Deep Convolutional Neural Network in TensorFlow

In this notebook, we convert our LeNet-5-inspired, MNIST-classifying, deep convolutional network from Keras to TensorFlow (compare them side by side) following Aymeric Damien's style.

Load dependencies


In [1]:
import numpy as np
np.random.seed(42)
import tensorflow as tf
tf.set_random_seed(42)

Load data


In [2]:
from tensorflow.examples.tutorials.mnist import input_data
mnist = input_data.read_data_sets("MNIST_data/", one_hot=True)


Extracting MNIST_data/train-images-idx3-ubyte.gz
Extracting MNIST_data/train-labels-idx1-ubyte.gz
Extracting MNIST_data/t10k-images-idx3-ubyte.gz
Extracting MNIST_data/t10k-labels-idx1-ubyte.gz

Set neural network hyperparameters


In [3]:
epochs = 20
batch_size = 128
display_progress = 40 # after this many batches, output progress to screen
wt_init = tf.contrib.layers.xavier_initializer() # weight initializer

Set parameters for each layer


In [4]:
# input layer: 
n_input = 784

# first convolutional layer: 
n_conv_1 = 32
k_conv_1 = 3 # k_size

# second convolutional layer: 
n_conv_2 = 64
k_conv_2 = 3

# max pooling layer:
pool_size = 2
mp_layer_dropout = 0.25

# dense layer: 
n_dense = 128
dense_layer_dropout = 0.5

# output layer: 
n_classes = 10

Define placeholder Tensors for inputs and labels


In [5]:
x = tf.placeholder(tf.float32, [None, n_input])
y = tf.placeholder(tf.float32, [None, n_classes])

Define types of layers


In [6]:
# dense layer with ReLU activation:
def dense(x, W, b):
    z = tf.add(tf.matmul(x, W), b)
    a = tf.nn.relu(z)
    return a

# convolutional layer with ReLU activation:
def conv2d(x, W, b, stride_length=1):
    xW = tf.nn.conv2d(x, W, strides=[1, stride_length, stride_length, 1], padding='SAME')
    z = tf.nn.bias_add(xW, b)
    a = tf.nn.relu(z)
    return a

# max-pooling layer: 
def maxpooling2d(x, p_size):
    return tf.nn.max_pool(x, 
                          ksize=[1, p_size, p_size, 1], 
                          strides=[1, p_size, p_size, 1], 
                          padding='SAME')

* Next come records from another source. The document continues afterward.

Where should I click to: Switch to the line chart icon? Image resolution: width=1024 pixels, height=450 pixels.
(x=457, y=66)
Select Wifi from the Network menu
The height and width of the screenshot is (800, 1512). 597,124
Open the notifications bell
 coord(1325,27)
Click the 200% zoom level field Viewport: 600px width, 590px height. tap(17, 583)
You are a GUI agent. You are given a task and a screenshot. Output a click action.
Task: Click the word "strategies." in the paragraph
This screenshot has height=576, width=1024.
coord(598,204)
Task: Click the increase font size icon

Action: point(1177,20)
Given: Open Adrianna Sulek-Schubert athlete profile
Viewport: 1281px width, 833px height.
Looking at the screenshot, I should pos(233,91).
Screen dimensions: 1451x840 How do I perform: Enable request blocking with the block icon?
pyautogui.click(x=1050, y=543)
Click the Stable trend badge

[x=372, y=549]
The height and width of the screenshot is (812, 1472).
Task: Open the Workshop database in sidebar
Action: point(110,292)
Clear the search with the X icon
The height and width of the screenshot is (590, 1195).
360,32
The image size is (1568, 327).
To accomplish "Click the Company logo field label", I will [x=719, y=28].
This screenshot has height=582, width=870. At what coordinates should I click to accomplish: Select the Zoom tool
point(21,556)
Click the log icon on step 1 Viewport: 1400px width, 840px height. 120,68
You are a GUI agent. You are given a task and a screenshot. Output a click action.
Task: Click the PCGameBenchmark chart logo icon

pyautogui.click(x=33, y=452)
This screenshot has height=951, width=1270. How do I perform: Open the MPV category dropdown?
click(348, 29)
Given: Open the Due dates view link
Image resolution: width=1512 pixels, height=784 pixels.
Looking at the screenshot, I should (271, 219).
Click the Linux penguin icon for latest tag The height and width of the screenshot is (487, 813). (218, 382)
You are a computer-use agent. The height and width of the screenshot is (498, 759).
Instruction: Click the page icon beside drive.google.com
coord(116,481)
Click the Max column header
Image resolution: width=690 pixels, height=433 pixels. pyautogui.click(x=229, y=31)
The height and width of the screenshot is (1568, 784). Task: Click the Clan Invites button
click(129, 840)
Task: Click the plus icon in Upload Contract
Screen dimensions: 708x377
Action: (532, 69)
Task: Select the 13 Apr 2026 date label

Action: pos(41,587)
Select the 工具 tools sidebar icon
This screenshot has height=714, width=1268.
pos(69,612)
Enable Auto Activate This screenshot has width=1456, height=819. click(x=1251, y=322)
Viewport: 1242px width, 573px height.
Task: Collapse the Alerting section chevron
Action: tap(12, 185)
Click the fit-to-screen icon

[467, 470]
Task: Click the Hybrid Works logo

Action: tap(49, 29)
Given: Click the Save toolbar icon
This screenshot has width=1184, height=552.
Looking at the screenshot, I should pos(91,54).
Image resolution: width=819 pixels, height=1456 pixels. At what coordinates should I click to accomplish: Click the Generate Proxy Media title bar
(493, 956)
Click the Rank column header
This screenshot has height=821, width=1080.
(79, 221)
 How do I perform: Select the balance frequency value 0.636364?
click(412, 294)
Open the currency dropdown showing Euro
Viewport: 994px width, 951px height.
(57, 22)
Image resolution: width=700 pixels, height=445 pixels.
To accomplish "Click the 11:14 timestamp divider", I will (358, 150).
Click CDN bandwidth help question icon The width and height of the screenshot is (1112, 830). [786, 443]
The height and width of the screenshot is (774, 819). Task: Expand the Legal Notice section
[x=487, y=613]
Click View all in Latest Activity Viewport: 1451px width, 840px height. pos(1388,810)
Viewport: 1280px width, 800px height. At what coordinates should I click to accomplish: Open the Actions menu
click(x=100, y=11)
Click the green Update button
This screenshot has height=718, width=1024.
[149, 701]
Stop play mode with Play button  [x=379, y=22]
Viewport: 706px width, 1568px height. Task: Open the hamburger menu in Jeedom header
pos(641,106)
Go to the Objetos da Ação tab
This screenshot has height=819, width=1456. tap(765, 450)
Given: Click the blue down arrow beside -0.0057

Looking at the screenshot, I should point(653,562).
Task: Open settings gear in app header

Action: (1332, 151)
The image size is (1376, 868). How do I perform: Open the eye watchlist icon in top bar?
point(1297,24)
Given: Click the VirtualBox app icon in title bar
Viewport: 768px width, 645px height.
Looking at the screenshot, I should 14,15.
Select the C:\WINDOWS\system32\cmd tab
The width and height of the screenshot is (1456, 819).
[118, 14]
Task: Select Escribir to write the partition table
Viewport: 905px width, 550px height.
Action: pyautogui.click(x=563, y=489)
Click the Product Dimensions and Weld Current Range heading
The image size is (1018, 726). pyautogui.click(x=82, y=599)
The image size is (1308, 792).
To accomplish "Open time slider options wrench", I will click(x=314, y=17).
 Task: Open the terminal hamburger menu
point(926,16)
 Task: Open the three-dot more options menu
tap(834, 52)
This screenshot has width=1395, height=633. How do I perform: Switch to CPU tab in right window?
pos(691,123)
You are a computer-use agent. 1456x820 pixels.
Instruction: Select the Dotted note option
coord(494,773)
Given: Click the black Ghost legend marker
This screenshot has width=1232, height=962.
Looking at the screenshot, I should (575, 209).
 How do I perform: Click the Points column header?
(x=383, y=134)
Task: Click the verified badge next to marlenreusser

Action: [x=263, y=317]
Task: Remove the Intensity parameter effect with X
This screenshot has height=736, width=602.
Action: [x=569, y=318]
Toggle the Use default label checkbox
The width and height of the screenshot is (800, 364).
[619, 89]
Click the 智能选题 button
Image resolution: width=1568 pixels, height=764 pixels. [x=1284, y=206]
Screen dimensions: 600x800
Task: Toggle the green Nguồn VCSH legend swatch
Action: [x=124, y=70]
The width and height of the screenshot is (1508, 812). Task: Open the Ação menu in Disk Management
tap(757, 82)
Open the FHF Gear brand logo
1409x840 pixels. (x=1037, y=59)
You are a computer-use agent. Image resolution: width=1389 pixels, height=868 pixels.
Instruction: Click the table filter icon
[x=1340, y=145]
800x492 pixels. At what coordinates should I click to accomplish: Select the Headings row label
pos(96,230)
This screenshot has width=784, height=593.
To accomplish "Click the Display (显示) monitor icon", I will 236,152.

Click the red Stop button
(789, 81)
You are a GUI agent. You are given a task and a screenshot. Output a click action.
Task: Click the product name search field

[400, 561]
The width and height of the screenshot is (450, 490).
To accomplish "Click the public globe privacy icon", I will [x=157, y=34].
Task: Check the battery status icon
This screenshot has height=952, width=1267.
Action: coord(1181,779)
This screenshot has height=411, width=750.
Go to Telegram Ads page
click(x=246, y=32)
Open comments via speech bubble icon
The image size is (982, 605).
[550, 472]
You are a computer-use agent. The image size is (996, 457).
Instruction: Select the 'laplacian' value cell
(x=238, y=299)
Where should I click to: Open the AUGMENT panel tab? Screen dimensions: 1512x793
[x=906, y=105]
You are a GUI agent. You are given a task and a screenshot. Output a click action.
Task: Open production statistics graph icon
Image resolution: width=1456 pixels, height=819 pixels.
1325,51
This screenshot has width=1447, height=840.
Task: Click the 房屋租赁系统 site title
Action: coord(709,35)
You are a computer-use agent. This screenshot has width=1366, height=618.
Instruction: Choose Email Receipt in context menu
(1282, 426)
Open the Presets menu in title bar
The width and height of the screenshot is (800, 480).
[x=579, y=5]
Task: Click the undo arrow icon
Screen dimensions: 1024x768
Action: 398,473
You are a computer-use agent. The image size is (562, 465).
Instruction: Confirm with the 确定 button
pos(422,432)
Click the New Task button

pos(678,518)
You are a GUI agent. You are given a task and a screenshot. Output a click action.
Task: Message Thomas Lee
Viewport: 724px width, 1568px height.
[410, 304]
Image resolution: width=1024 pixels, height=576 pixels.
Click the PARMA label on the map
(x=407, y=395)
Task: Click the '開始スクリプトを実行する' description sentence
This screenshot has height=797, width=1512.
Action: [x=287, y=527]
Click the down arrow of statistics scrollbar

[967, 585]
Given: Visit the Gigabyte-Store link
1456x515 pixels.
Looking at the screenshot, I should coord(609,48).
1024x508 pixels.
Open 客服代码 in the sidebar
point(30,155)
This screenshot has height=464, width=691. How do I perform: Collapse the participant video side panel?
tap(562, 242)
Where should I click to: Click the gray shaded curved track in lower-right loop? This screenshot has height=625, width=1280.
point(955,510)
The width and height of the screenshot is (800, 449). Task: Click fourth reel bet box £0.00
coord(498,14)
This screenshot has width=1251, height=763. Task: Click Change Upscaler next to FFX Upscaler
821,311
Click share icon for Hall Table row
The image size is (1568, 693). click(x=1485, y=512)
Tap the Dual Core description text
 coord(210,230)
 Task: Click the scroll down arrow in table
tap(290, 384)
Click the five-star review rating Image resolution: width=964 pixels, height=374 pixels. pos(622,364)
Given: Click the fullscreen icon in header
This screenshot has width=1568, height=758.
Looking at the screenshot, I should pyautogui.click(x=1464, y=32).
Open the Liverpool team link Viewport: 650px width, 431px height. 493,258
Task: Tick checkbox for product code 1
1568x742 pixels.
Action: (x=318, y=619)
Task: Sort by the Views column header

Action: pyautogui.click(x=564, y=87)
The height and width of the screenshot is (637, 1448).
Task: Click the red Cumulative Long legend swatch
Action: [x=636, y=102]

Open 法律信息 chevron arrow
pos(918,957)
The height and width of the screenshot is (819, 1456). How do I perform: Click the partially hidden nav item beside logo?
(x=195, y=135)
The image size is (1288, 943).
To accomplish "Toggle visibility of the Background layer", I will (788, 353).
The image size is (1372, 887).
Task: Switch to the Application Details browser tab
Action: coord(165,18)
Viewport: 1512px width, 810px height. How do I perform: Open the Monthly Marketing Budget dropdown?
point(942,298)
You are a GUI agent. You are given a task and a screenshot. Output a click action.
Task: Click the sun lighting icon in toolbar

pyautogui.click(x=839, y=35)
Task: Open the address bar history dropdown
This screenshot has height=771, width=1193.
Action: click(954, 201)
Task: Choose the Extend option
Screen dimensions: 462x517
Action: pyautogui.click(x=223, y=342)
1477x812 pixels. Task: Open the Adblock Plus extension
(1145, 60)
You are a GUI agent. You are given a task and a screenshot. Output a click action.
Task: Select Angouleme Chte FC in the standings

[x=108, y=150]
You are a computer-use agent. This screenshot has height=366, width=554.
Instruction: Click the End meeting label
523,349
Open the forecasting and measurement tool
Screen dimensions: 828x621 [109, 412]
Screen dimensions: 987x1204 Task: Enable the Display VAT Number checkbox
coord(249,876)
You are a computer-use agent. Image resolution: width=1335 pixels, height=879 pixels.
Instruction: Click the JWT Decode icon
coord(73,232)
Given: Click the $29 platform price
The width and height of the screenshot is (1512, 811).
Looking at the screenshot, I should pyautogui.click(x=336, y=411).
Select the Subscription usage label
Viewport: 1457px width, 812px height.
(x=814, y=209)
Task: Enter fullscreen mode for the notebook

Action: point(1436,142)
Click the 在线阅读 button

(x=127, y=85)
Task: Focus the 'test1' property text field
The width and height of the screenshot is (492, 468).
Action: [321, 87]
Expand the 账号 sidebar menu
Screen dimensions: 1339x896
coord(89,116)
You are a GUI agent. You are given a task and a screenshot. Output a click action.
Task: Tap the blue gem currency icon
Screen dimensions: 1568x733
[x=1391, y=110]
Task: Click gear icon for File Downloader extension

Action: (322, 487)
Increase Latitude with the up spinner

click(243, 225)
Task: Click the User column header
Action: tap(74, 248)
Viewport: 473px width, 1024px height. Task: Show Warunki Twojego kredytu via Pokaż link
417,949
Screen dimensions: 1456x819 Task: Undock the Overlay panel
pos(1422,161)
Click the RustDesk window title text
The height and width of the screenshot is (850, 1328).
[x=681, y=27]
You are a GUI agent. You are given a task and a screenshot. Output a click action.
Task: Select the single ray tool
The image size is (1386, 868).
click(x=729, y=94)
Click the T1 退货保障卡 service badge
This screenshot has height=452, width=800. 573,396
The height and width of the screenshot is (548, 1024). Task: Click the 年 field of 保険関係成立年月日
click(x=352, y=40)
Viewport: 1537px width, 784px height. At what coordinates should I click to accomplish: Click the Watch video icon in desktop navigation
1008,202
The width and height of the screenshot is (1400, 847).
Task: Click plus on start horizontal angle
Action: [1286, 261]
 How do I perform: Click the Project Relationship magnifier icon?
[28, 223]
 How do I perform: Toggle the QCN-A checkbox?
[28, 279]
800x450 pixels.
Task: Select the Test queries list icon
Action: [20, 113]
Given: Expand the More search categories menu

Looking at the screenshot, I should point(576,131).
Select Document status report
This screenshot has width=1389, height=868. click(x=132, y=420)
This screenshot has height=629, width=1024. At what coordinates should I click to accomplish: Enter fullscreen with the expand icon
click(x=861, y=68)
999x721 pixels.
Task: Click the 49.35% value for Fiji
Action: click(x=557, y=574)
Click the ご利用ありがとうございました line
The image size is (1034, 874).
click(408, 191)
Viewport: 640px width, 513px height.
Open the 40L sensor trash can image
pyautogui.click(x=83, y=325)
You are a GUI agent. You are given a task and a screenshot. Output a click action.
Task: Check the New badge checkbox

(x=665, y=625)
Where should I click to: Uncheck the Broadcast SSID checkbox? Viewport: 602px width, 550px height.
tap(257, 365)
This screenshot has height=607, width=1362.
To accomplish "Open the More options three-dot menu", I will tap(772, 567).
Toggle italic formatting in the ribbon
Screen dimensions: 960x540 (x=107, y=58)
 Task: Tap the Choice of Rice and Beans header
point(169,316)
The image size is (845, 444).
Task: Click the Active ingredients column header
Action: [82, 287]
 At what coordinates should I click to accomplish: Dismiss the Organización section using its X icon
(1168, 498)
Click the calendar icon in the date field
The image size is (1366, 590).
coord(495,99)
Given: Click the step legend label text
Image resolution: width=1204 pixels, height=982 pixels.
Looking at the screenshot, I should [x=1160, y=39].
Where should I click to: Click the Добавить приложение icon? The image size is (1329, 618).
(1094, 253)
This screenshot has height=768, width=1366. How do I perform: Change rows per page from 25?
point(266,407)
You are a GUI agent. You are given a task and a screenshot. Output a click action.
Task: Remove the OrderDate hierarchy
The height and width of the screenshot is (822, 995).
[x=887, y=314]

Design neural network architecture


In [7]:
def network(x, weights, biases, n_in, mp_psize, mp_dropout, dense_dropout):

    # reshape linear MNIST pixel input into square image: 
    square_dimensions = int(np.sqrt(n_in))
    square_x = tf.reshape(x, shape=[-1, square_dimensions, square_dimensions, 1])
    
    # convolutional and max-pooling layers:
    conv_1 = conv2d(square_x, weights['W_c1'], biases['b_c1'])
    conv_2 = conv2d(conv_1, weights['W_c2'], biases['b_c2'])
    pool_1 = maxpooling2d(conv_2, mp_psize)
    pool_1 = tf.nn.dropout(pool_1, 1-mp_dropout)
    
    # dense layer: 
    flat = tf.reshape(pool_1, [-1, weights['W_d1'].get_shape().as_list()[0]])
    dense_1 = dense(flat, weights['W_d1'], biases['b_d1'])
    dense_1 = tf.nn.dropout(dense_1, 1-dense_dropout)
    
    # output layer: 
    out_layer_z = tf.add(tf.matmul(dense_1, weights['W_out']), biases['b_out'])
    
    return out_layer_z

Define dictionaries for storing weights and biases for each layer -- and initialize


In [8]:
bias_dict = {
    'b_c1': tf.Variable(tf.zeros([n_conv_1])),
    'b_c2': tf.Variable(tf.zeros([n_conv_2])),
    'b_d1': tf.Variable(tf.zeros([n_dense])),
    'b_out': tf.Variable(tf.zeros([n_classes]))
}

# calculate number of inputs to dense layer: 
full_square_length = np.sqrt(n_input)
pooled_square_length = int(full_square_length / pool_size)
dense_inputs = pooled_square_length**2 * n_conv_2

weight_dict = {
    'W_c1': tf.get_variable('W_c1', 
                            [k_conv_1, k_conv_1, 1, n_conv_1], initializer=wt_init),
    'W_c2': tf.get_variable('W_c2', 
                            [k_conv_2, k_conv_2, n_conv_1, n_conv_2], initializer=wt_init),
    'W_d1': tf.get_variable('W_d1', 
                            [dense_inputs, n_dense], initializer=wt_init),
    'W_out': tf.get_variable('W_out', 
                             [n_dense, n_classes], initializer=wt_init)
}

Build model


In [9]:
predictions = network(x, weight_dict, bias_dict, n_input, 
                      pool_size, mp_layer_dropout, dense_layer_dropout)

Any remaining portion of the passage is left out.